HEALTH experts from Huddersfield are bringing new skills to the rest of the world.

University of Huddersfield lecturers are playing a key role in the transformation of nursing in the Far East.

And their work will soon bear its first fruits at a graduation ceremony in Kuala Lumpur, Malaysia.

This will be followed by an exploratory visit to Cambodia to see what contribution Huddersfield’s health professional education experts can make there.

In the UK, nursing is becoming an all-graduate profession and with its long tradition of teaching nurses, the University of Huddersfield has been an important part of the process.

Now there are similar moves to upgrade the education and qualifications of nurses in Malaysia, and when Lincoln College in Kuala Lumpur sought an overseas partner who could provide top-up degrees, Huddersfield’s School of Human and Health Sciences was approached.

A new course was established at Lincoln College in which students who already have Malaysia’s nursing qualification study a sequence of modules taught by visiting University of Huddersfield lecturers.

On completion, they acquire an honours degree.

The course is taken part-time over two years, so the first cohort of Lincoln College students is about to graduate.
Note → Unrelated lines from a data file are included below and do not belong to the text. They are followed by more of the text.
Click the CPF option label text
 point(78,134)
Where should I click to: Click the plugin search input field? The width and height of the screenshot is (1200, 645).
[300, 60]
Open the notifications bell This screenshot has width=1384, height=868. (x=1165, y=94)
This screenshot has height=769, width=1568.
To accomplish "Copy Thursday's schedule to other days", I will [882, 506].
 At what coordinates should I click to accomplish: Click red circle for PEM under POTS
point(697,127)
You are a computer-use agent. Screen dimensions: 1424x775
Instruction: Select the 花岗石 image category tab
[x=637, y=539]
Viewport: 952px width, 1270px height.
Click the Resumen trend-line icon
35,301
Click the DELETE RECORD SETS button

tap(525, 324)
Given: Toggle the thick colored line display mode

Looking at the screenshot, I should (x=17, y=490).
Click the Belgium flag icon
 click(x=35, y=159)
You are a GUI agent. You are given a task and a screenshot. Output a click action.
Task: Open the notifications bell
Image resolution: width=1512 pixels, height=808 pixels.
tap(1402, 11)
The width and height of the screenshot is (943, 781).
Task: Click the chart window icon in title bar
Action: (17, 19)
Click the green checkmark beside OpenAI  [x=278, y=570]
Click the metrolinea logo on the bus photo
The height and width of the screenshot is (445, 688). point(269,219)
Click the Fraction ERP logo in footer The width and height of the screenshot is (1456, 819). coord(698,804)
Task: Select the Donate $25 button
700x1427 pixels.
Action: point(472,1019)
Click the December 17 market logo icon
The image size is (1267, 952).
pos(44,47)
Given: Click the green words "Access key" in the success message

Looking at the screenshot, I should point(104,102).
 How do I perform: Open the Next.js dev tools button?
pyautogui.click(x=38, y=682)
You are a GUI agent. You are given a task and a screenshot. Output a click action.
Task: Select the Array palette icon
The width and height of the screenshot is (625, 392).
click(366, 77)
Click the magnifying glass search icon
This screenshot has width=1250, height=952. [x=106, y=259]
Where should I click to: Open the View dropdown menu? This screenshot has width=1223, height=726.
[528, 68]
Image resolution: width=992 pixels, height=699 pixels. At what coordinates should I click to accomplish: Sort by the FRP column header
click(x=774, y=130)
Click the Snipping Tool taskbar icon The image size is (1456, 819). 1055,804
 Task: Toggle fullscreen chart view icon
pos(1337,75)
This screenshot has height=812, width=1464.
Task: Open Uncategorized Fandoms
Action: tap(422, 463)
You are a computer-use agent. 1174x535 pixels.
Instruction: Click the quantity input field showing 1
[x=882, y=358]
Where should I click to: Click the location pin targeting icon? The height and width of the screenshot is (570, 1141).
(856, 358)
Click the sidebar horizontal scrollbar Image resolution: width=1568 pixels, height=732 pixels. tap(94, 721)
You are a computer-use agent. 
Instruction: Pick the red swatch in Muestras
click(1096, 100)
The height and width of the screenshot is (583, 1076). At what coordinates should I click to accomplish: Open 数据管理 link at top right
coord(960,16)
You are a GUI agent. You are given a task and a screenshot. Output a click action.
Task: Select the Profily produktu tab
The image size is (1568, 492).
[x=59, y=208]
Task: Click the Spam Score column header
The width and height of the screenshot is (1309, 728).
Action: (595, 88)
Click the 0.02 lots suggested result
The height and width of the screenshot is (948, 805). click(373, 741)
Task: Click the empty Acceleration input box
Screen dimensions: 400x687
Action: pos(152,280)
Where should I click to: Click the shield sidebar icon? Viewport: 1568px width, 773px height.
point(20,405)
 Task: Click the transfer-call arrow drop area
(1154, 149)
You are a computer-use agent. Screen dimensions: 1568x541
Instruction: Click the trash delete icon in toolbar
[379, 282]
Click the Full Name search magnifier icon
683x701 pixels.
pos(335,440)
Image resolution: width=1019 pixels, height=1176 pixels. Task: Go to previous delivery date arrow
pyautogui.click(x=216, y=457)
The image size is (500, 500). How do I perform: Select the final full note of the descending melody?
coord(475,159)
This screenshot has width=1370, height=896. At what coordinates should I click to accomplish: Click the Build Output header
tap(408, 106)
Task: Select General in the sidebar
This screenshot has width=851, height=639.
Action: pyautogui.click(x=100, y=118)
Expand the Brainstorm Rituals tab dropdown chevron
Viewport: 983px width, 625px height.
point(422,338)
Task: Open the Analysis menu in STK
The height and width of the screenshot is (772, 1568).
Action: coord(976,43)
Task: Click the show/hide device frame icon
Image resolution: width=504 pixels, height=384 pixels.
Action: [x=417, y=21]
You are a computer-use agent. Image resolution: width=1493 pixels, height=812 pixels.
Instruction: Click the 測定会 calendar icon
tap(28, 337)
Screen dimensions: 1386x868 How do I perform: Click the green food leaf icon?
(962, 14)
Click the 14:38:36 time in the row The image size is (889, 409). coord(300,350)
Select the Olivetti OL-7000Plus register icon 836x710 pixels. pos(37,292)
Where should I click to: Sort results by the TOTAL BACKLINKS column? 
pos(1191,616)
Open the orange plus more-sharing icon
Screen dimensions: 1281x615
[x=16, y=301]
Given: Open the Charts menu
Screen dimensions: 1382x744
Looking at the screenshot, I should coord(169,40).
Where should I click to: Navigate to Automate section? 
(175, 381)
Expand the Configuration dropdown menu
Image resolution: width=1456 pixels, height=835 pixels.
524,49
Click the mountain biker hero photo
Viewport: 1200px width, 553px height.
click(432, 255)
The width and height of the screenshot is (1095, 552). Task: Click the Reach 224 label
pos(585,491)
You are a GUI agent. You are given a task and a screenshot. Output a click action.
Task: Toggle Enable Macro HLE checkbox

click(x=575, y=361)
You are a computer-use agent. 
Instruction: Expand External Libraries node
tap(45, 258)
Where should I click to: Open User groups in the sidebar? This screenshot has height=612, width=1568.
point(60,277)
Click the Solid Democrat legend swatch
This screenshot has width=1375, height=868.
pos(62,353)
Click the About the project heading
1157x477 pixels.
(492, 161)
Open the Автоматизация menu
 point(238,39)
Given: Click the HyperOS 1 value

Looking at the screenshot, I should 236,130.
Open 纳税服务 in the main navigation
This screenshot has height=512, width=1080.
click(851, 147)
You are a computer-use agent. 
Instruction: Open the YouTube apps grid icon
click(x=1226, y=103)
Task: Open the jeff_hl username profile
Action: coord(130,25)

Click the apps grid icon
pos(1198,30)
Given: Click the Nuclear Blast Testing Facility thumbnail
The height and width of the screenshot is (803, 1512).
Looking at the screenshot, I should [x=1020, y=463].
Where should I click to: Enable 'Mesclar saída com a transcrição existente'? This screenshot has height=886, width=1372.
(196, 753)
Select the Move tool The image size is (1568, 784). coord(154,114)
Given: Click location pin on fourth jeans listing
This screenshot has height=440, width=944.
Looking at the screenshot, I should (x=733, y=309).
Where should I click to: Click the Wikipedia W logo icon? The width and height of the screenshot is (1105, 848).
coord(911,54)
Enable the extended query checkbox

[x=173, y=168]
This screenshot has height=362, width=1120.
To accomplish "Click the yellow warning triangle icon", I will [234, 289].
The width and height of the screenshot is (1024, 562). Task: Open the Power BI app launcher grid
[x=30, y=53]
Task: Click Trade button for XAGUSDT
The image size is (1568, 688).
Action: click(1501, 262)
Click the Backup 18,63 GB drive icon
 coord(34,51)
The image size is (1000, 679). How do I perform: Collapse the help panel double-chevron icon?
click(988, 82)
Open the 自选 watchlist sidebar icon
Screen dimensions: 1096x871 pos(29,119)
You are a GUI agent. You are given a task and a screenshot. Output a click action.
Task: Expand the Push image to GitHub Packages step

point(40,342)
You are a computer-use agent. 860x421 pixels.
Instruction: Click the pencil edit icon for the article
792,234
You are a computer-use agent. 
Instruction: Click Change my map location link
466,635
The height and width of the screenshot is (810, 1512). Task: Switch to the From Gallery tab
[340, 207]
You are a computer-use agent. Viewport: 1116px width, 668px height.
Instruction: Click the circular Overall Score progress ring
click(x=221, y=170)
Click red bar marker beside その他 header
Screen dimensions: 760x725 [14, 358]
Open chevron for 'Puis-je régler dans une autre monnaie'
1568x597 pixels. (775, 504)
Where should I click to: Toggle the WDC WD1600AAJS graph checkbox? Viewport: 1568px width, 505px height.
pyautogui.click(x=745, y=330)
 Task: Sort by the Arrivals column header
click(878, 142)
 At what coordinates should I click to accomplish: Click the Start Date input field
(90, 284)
Their awards will be bestowed at a special ceremony on March 25.

Meanwhile, there are now four further cohorts, of between 20 and 30 students each, working towards their degrees.

The Huddersfield lecturers who make regular visits to Malaysia are Nichola Barlow, Phil Holdich, Pamela Williams and Dr Rob Burton, who is also Head of International Business in the University’s School of Human and Health Sciences.

Dr Burton explained that the visiting lecturers cover areas such as research appraisal, teaching and learning applied to clinical practice, practice development, leadership and management, team working and the roles and responsibilities of a qualified nurse.

He said: “In Malaysia there is a wholesale movement towards educating nurses to degree level. It is similar to the process we have been through in this country.

“It is all about nurses being able to use evidence-based practice to be able to develop their clinical decision making and show leadership in their own profession and the wider health professions too.”

The connection with Lincoln College in Kuala Lumpur is the first overseas-delivered collaborative course conducted by the School of Human and Health Sciences.

Dr Burton said: “We are quite excited about the first graduate group and we are hoping that as the course becomes more established we will reap extra benefits when some of these students decide to come to Huddersfield for postgraduate courses and research.”